→ Problem requirements
The expected output is an exact copy of the lines from the one containing "Image resolution: width=238" to the final line below, minus any pictures.

→ Task material
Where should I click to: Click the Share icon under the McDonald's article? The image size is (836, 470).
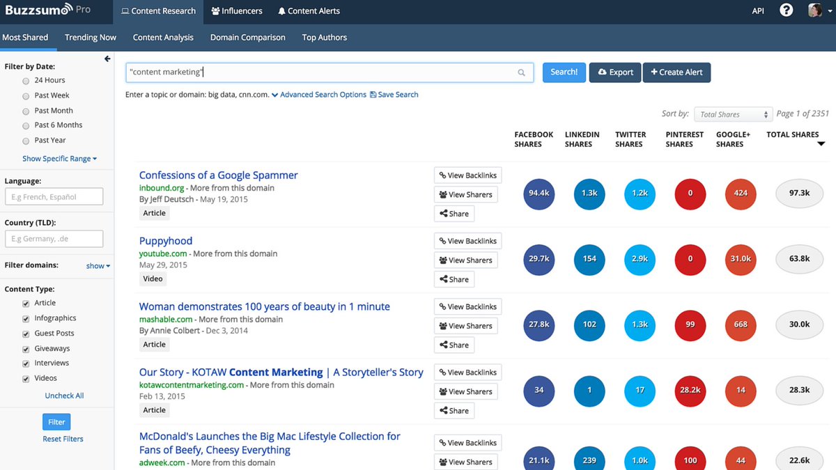(x=454, y=469)
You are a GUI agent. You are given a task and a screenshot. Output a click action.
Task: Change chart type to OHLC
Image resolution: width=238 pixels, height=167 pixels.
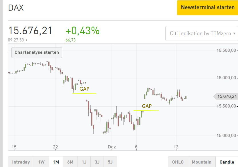(178, 162)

→ Exercise solution
Image resolution: width=238 pixels, height=167 pixels.
(178, 162)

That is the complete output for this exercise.